InterMedia have recently released a report for the Bill & Melinda Gates Foundation entitled 'Mobile Money in Haiti: A Baseline Analysis of Access, Use and Barriers to Adoption' (July 2011).
Based on 1,008 face-to-face surveys across Haiti's departments, the report confirms our own findings presented in our April 2011 report on early adopters of mobile money in Haiti: the importance of security issues, the predominance of 'me-to-me' transactions over more traditional remittances, and willingness to try the new technology.
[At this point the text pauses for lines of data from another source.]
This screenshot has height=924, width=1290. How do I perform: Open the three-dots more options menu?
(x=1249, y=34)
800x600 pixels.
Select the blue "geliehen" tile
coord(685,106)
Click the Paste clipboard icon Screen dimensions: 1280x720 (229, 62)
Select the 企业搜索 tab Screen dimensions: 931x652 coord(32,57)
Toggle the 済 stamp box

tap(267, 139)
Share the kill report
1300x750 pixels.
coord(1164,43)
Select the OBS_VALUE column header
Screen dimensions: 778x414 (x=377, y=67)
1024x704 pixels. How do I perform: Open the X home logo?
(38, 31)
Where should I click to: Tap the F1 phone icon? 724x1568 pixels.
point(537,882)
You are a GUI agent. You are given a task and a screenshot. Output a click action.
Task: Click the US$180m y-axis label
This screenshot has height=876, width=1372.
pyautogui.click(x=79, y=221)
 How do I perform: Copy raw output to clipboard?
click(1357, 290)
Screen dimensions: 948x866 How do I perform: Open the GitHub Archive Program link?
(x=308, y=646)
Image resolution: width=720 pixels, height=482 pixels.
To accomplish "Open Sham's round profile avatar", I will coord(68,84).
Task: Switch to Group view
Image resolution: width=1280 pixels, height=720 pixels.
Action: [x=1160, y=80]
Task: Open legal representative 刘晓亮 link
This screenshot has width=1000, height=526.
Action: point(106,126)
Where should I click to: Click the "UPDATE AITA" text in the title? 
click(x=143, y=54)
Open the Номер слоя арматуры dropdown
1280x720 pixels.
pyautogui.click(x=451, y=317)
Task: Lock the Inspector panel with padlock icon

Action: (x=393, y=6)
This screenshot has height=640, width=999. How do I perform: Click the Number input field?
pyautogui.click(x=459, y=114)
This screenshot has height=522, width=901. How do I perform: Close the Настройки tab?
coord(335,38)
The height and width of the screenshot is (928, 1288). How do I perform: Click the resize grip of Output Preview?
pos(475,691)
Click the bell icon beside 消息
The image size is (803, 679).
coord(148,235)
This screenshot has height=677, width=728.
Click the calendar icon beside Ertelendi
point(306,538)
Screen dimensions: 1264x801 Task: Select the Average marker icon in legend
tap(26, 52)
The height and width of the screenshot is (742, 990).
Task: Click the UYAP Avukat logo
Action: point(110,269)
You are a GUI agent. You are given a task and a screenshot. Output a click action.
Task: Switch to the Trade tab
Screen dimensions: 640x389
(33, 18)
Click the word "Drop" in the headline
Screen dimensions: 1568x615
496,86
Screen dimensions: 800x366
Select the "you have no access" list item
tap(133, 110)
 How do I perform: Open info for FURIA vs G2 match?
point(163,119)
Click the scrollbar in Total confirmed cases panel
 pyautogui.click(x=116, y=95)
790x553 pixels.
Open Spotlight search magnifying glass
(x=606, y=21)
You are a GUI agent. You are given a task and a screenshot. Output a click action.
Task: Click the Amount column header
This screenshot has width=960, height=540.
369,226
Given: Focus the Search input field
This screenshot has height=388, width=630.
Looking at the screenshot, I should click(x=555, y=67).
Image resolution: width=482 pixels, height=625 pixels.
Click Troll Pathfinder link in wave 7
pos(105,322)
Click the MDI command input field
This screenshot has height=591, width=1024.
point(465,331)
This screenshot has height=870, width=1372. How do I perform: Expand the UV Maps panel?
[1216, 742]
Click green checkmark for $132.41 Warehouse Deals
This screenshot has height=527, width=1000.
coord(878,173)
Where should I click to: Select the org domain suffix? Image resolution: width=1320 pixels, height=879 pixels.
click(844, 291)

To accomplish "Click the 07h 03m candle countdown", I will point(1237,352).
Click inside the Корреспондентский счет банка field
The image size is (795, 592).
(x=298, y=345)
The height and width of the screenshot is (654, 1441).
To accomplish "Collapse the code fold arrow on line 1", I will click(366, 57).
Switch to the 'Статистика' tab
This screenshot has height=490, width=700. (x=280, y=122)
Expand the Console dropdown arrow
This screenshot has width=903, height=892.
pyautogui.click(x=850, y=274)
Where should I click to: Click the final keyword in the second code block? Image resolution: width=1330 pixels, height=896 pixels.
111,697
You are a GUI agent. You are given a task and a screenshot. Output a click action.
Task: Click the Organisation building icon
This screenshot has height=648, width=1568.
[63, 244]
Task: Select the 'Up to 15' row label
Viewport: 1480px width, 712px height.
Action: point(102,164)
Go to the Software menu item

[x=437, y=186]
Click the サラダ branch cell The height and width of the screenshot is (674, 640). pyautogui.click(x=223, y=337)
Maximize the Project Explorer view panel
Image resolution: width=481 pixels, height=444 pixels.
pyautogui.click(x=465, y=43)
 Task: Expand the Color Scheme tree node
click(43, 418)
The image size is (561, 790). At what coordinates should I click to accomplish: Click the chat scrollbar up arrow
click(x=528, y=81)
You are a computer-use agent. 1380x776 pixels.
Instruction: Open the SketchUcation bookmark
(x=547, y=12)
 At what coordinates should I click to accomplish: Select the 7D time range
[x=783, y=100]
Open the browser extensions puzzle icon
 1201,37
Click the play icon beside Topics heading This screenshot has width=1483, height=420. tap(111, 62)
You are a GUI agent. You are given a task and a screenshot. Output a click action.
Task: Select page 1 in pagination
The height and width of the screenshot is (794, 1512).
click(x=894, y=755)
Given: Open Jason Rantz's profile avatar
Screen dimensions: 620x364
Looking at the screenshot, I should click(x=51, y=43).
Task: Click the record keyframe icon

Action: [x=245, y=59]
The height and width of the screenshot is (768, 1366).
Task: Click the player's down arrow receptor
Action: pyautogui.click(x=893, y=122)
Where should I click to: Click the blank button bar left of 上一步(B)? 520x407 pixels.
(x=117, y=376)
InterMedia also found that education about mobile money and ease of access to mobile money agents will be key to the success of mobile money. The report presents some very interesting and useful data about domestic remittance routes, mobile money users' education levels, and their experiences in dealing with agents.
Given that during both ours and InterMedia's research periods (until April 2011) there were very few mobile money agents outside of Port-au-Prince, I was curious to see what InterMedia had discovered about mobile money adoption outside of the capital city. InterMedia's report indicates that while most Haitians have heard about mobile money (especially through the radio or television advertisements), this familiarity does not necessarily translate into an understanding of what mobile money actually is (see page 31).
Indeed, InterMedia's data suggests that mobile money subscribers are not given sufficient information about their new accounts (either by advertising, pamphlets or agents themselves - see page 30). I suspect that many subscribers who lived outside of Port-a-Prince had not actually been able to use mobile money at all, because did not have an agent nearby.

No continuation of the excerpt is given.